» Directions for this task
What you give back should be exactly the lines from the one with "Click the 'Poręczne formaty' section heading" through the final line of the material, pictures removed; please add nothing.
*** Opening of Records for the exercise ***
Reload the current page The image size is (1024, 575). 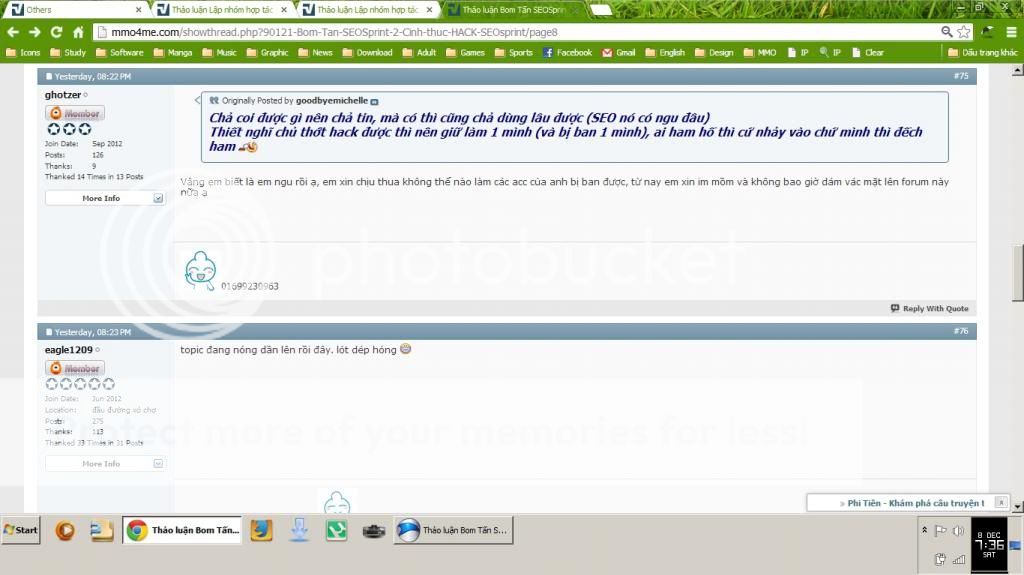56,32
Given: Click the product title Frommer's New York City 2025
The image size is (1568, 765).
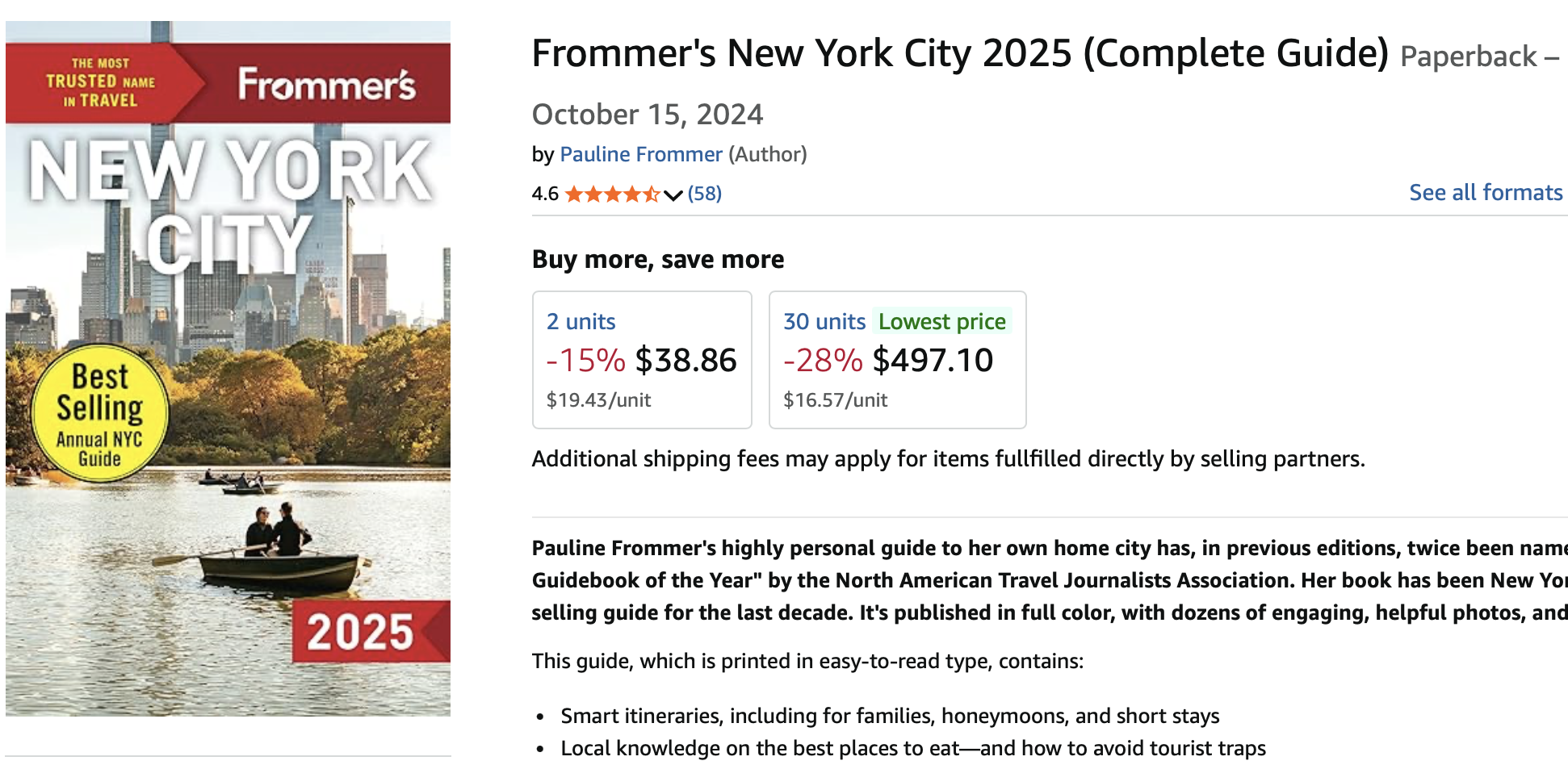Looking at the screenshot, I should tap(959, 54).
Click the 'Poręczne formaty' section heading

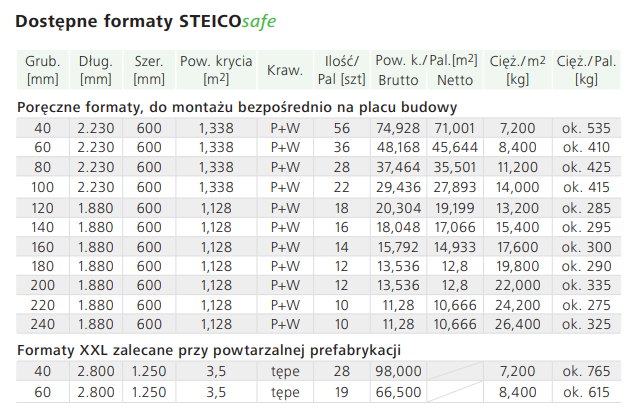tap(238, 106)
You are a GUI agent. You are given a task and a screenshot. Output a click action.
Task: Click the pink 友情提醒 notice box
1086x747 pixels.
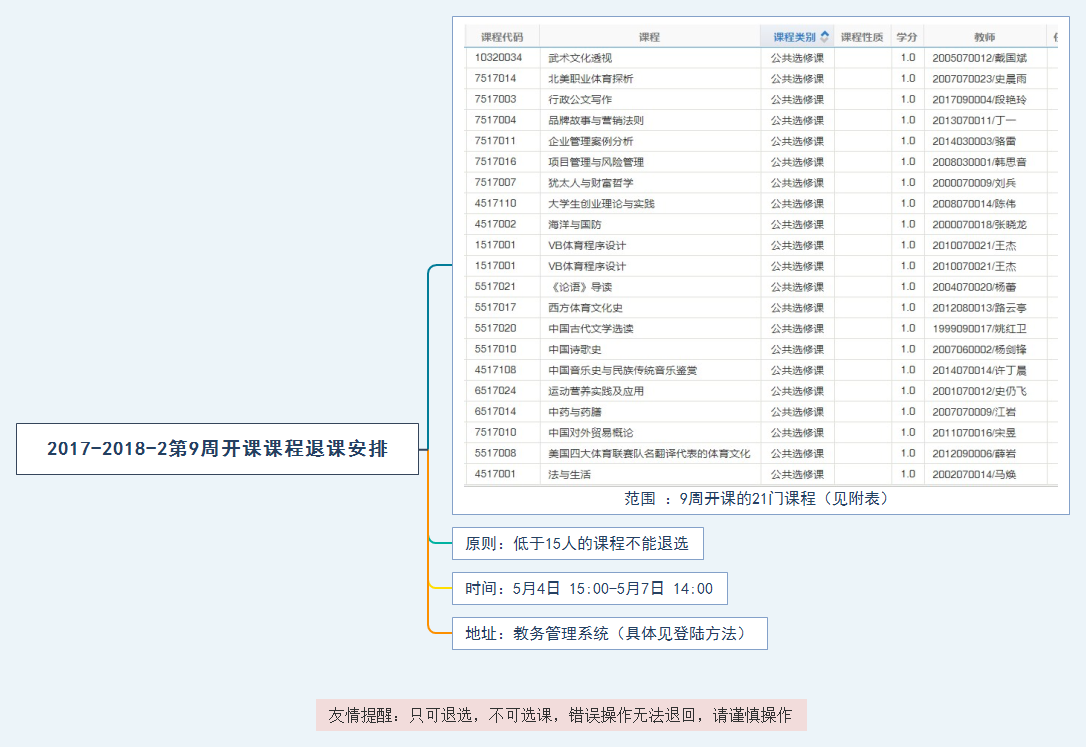[x=561, y=715]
*** Close of Records for the exercise ***
» Written solution
Click the 'Poręczne formaty' section heading

tap(238, 106)
You are a GUI agent. You are given a task and a screenshot. Output a click action.
Task: Click the pink 友情提醒 notice box
1086x747 pixels.
[x=561, y=715]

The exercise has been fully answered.